[[ EXCERPTED RECORDS open ]]
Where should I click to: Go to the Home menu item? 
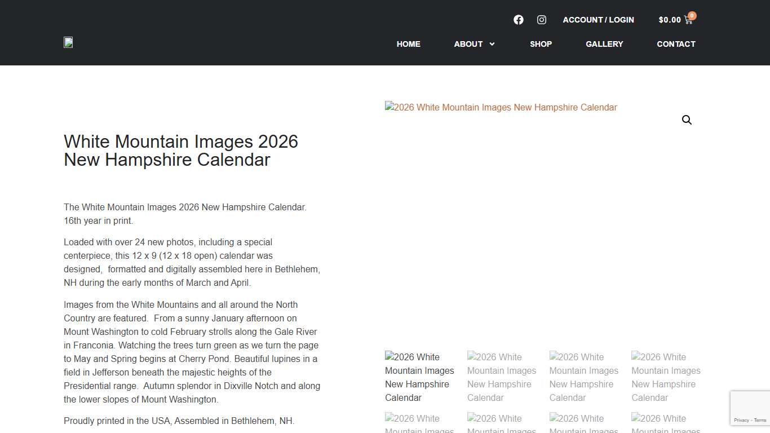[408, 44]
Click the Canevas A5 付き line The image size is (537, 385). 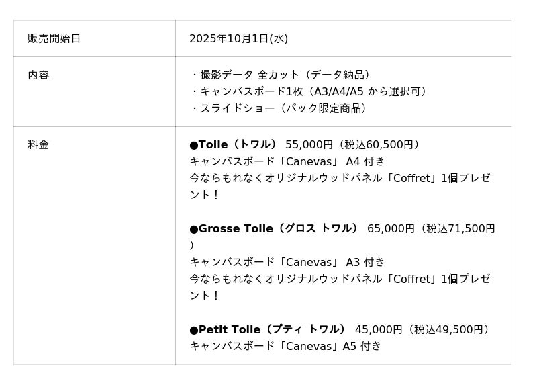pos(285,346)
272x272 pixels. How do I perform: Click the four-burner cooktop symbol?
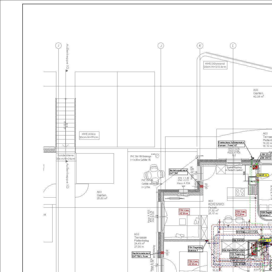240,192
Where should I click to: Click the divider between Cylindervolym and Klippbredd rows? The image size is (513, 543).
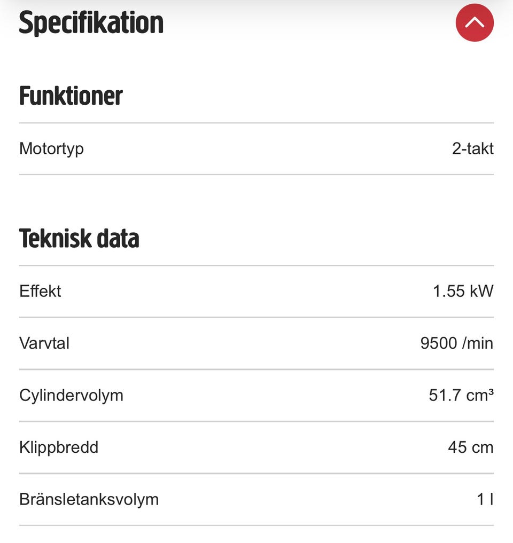(x=257, y=421)
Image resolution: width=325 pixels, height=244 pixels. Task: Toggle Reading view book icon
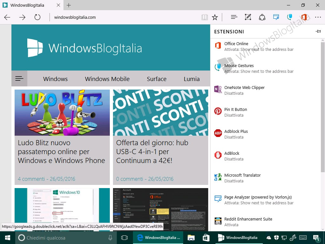pyautogui.click(x=205, y=17)
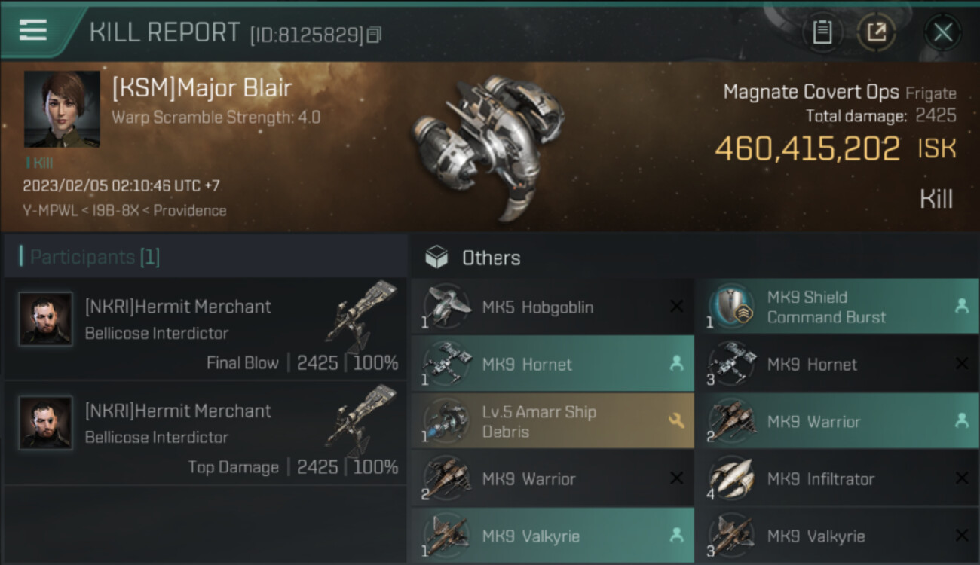Copy the kill report ID

(x=375, y=35)
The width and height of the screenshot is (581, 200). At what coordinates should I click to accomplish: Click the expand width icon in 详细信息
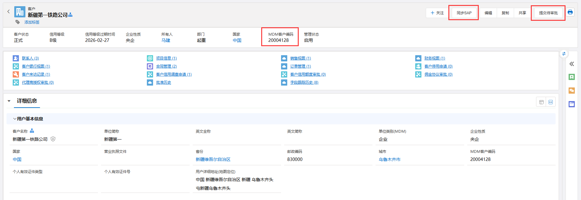[x=551, y=102]
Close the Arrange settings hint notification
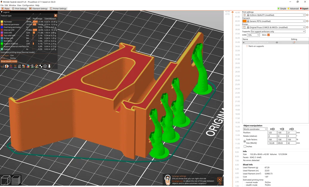This screenshot has height=187, width=309. [x=219, y=180]
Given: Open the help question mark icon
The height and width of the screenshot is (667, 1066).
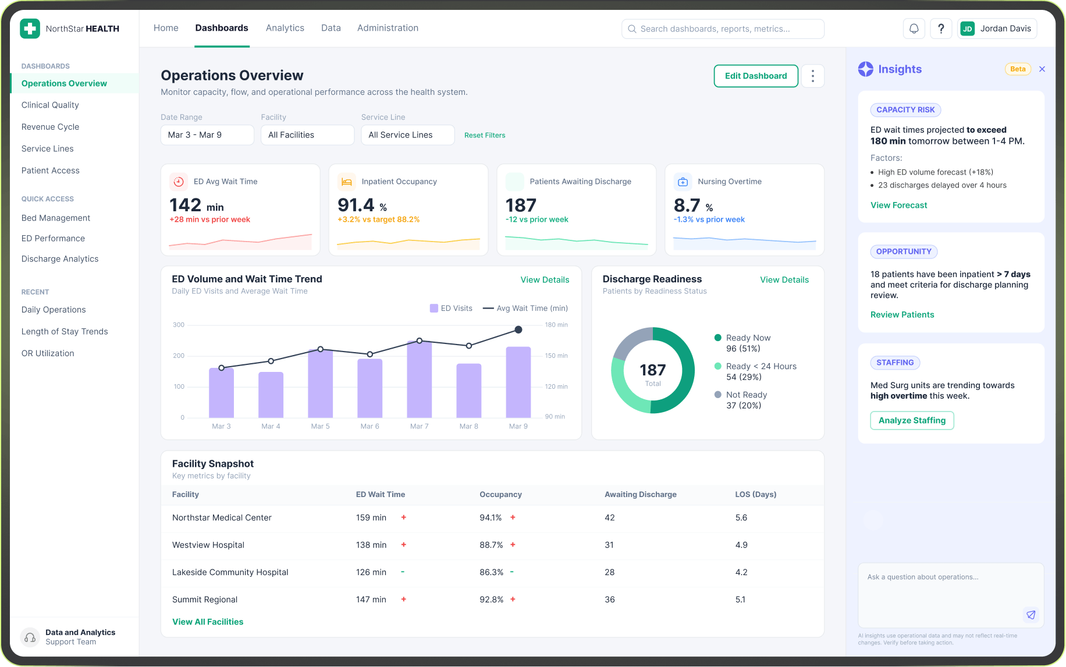Looking at the screenshot, I should pyautogui.click(x=941, y=29).
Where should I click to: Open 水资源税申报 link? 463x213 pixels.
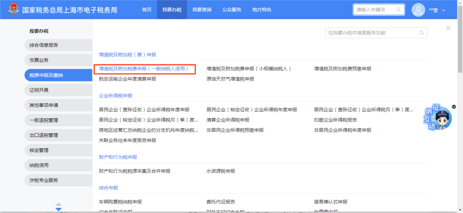tap(220, 171)
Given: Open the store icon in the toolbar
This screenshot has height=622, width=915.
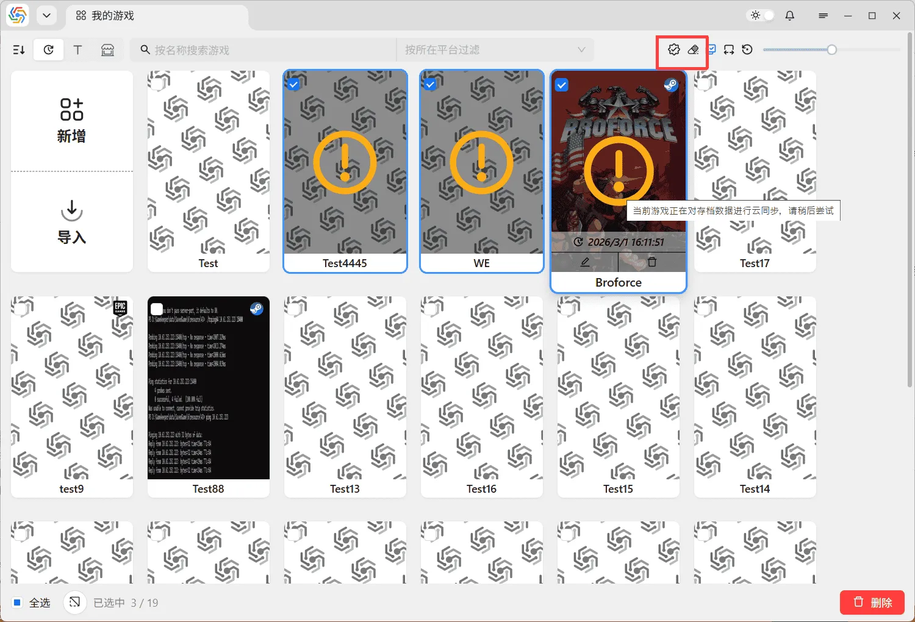Looking at the screenshot, I should 108,49.
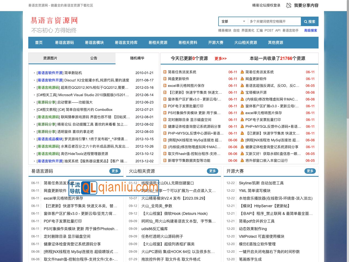The image size is (349, 262).
Task: Switch to the 公告 tab
Action: pos(94,58)
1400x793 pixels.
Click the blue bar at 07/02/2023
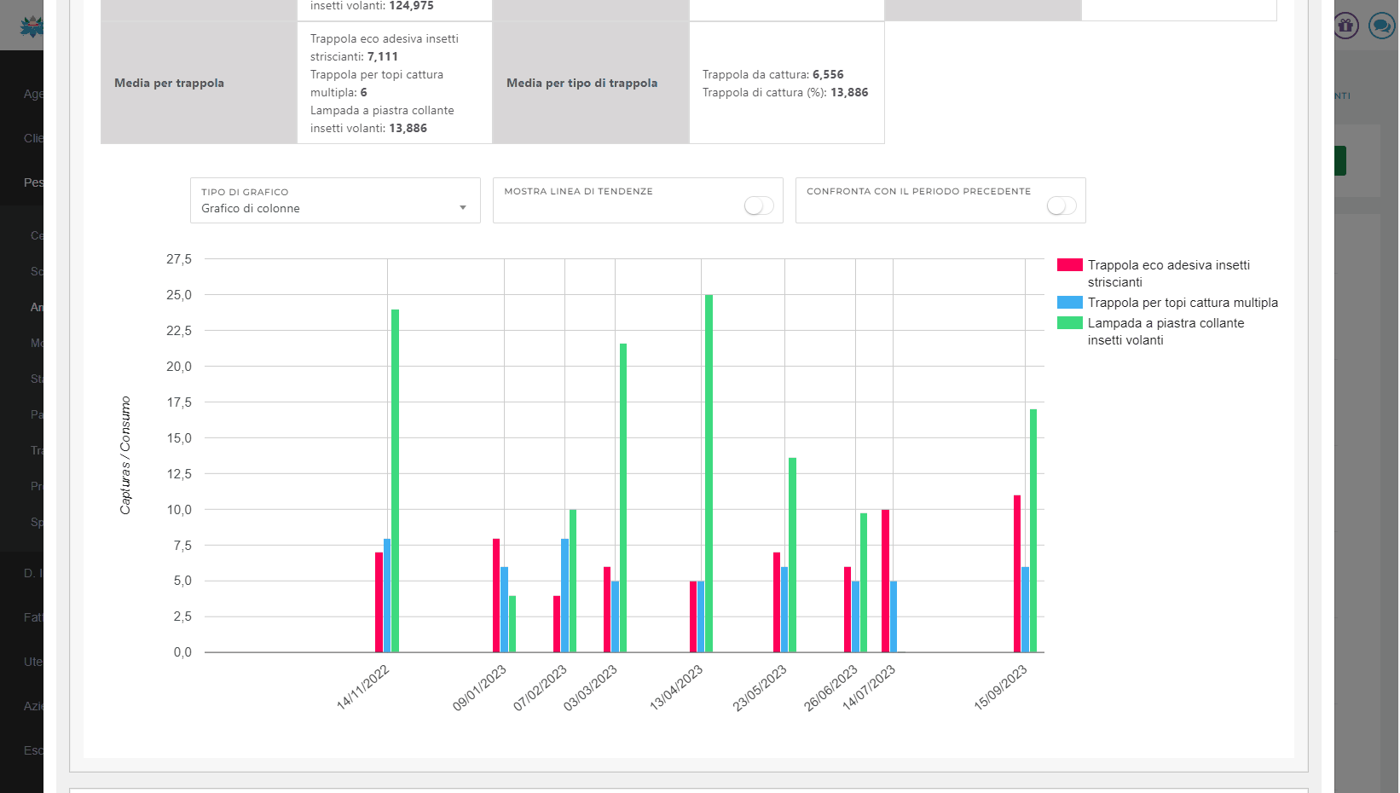click(564, 595)
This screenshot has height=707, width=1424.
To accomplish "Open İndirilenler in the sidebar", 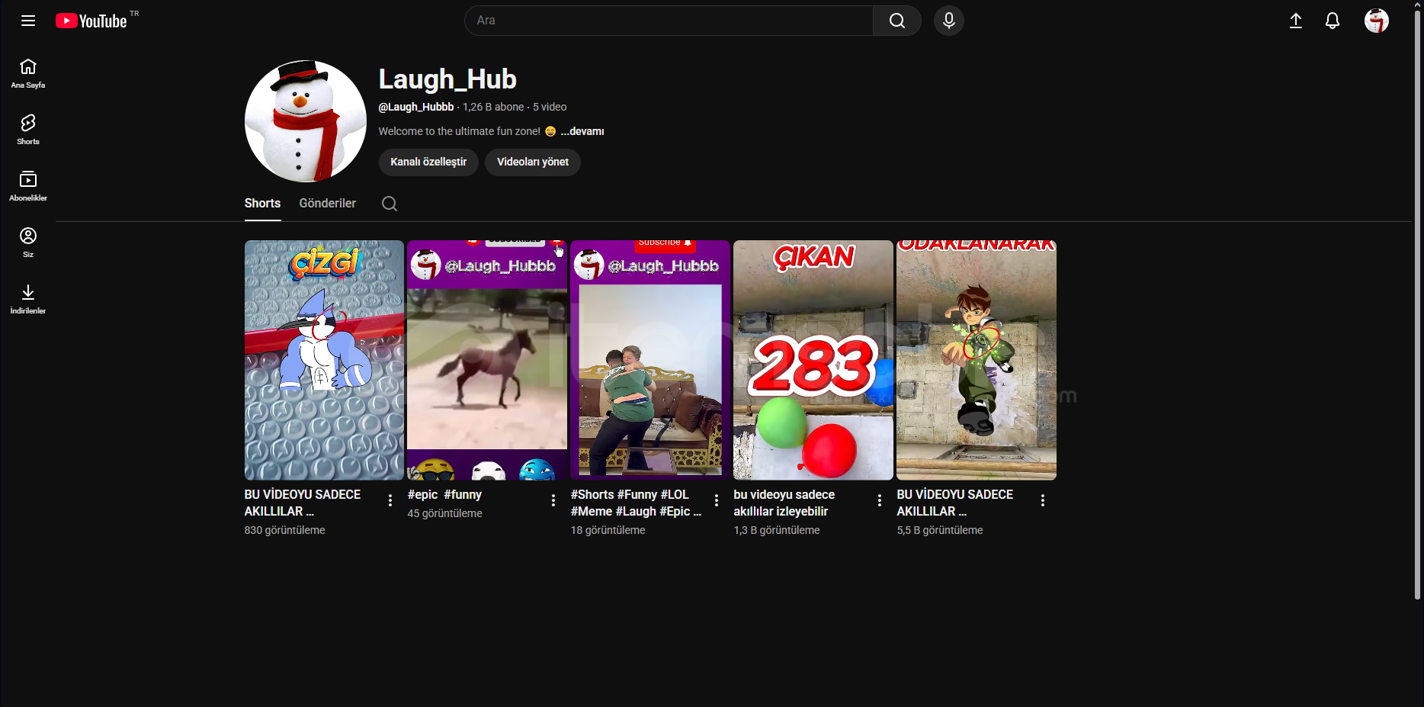I will [x=28, y=299].
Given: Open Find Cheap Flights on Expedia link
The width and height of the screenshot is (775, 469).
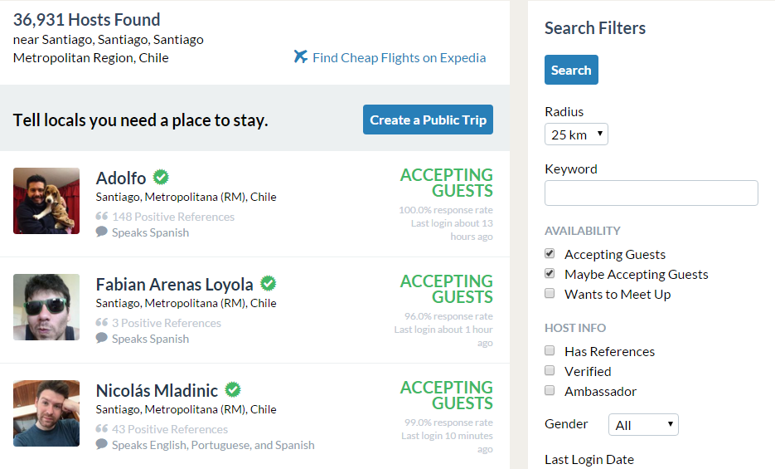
[[ EXCERPTED RECORDS closed ]]
## THE PROBLEM
Your answer should be one number: the count of lines in the data above that include the word "Given".

## SOLUTION BELOW
3